Тут-то он и произнес эту фразу про лысого толстяка в Гарден-парке, и я его уже в очередной раз не понял. Тут-то он и сказал, что посылать подальше — лучшая философия, соответственно взглянув с тоскою, что вот опять и уже — не послал…

— Вам что-то от меня надо, потому что на самом деле я вам совершенно не нужен, а строго необходимо нечто заподозренное на моем месте. Все теперь — насильники реальности, практиканты прогресса… Считайте потому, что меня как бы и нет. Но поскольку вам что-то от меня, хотя и не меня, нужно — а я именно потому исключил вокруг себя жизнь, что считал всегда должным отвечать на нее, — то и теперь считаю себя обязанным ответить, поскольку вы — жизнь, раз пришли ко мне… Но поскольку вам нет до меня дела, а есть дело лишь до того, что вам предполагаемо нужно, то и я вправе ответить вам тем, на что считаю себя способным. И это полное несоответствие, равное по весу, и есть существо вопроса и ответа… Про эту картинку я вам расскажу, у меня есть повод приближать ее нынче, — (он опять сделал вид, что не покосился на кнопку), — то есть я сам непрестанно думаю сейчас о ней, поэтому и расскажу вам про нее более или менее с легкостью. Нужно это вам или нет, ваше дело. Вы пришли ко мне сами и с самим собою, поэтому ничего удивительного, что перед вами именно я, никакого отношения к вам не имеющий…

— Так это был дьявол? — спросил я, рассердившись на его поучения.

— Зачем уж обязательно с рогами?.. — поморщился Ваноски. — И глаза у него были голубые-голубые — совсем не угли. И лысина — словно специально, чтобы подчеркнуть отсутствие рогов… Толстый. Толстый не внушает подозрения — это народное чувство. О, лишь потом я оценил всю меру его благодушия! Он совсем не напрягался. Он совсем меня не обманывал — искушение и не имеет ничего общего с обманом: искушаемся мы вполне самостоятельно. Пожалуй, он и впрямь присел просто так — отдышаться, слишком было жарко.

Англичане, как известно, очень болтливы. Может, мы потому и распространили миф о нашей молчаливости и сдержанности, что стараемся скрыть этот порок. Я, во всяком случае, не преминул одернуть навязчивого незнакомца, мол, не имею чести etc.

Он был как-то действительно весь некстати: и мне, и вообще, даже и внешне так выглядел — некстати. Я был молод, как вы; мною владели сильные представления о себе: чем неопределенней, тем сильнее. Особенно когда ни пенни в кармане. О любви, о славе… Я унесся в тот момент достаточно далеко. Тем неприятнее поймать себя на мысли… В этот момент некое неопределенно-прекрасное существо, почему-то в индийском сари, на берегу лазурного моря прижимало к груди мою розу… И я одернул его с ледяным достоинством истого британца.

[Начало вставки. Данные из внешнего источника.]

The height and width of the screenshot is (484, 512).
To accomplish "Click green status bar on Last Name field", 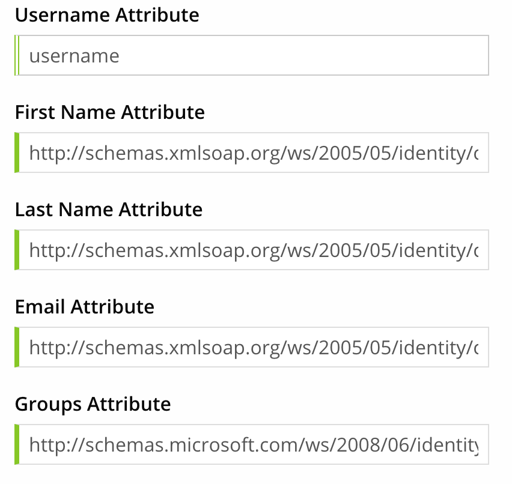I will point(17,250).
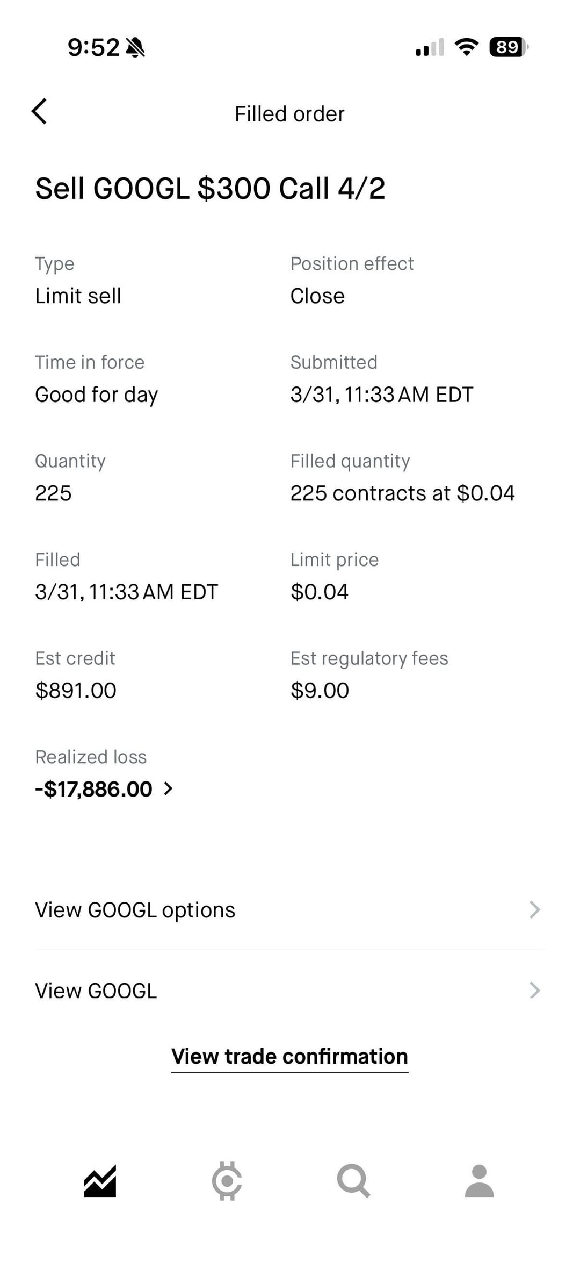Image resolution: width=580 pixels, height=1262 pixels.
Task: Open View GOOGL options chevron
Action: coord(534,910)
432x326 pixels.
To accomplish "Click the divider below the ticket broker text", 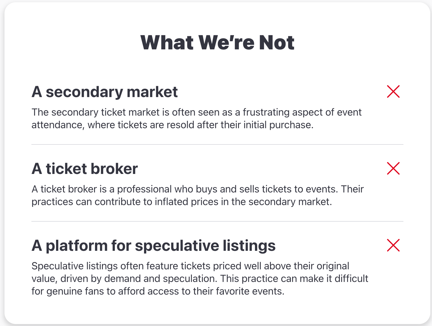I will click(x=217, y=221).
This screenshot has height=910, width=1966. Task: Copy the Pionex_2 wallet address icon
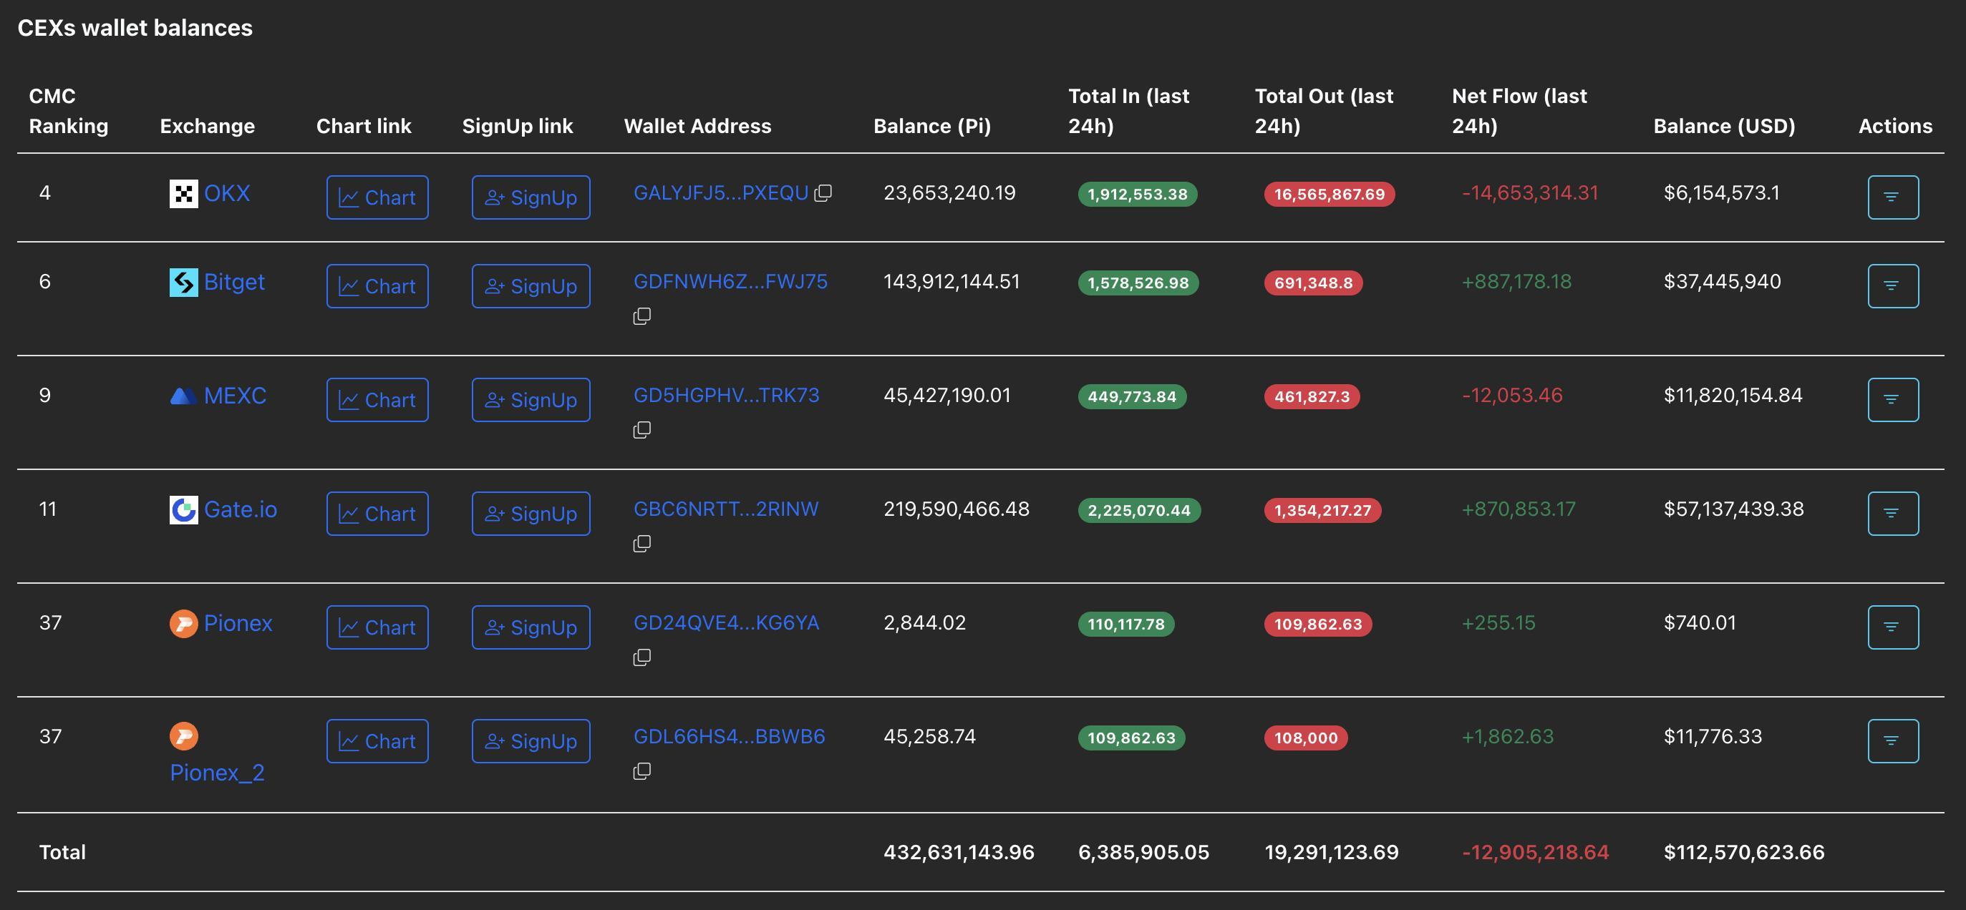(x=642, y=771)
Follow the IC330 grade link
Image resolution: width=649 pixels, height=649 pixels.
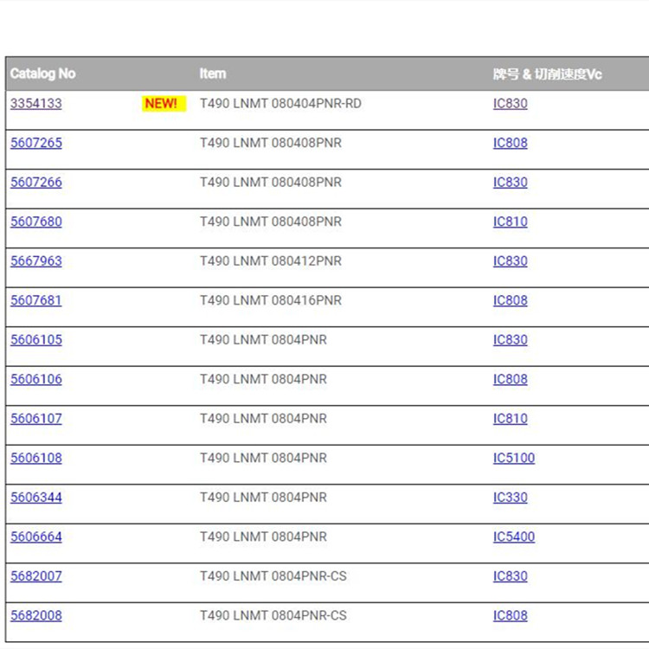click(510, 498)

— То есть как это — вы не Урбино?.. — обиженно сказал толстяк.

Тут только дошла до меня вся нелепость моей только что с таким достоинством произнесенной фразы, а именно, что никакой я не Урбино. А он уже раскрыл свой бесформенный обшарпанный портфельчик и запустил в него свою мясистую лапу вора. Так мне вдруг показалось, что он у себя в своем собственном портфеле ворует.

— Может, и это не вы? — И он выдернул, не глядя, как из грядки, одну фотографию и торжествующе сунул мне под нос.

Но это был действительно не я! То есть это кто угодно мог быть. Пол-лица было закрыто неким аппаратом, отчасти напоминавшим фотографический, отчасти некое фантастическое оружие с дулом наподобие ружья — во всяком случае, этот тип с фотографии как бы целился, и те пол-лица, что не были скрыты аппаратом, были прищурены и перекошены. И одет он был как бы не по-нашему, причудливо. И я сказал, торжествуя над недавним своим смущением, что это уж никак не я.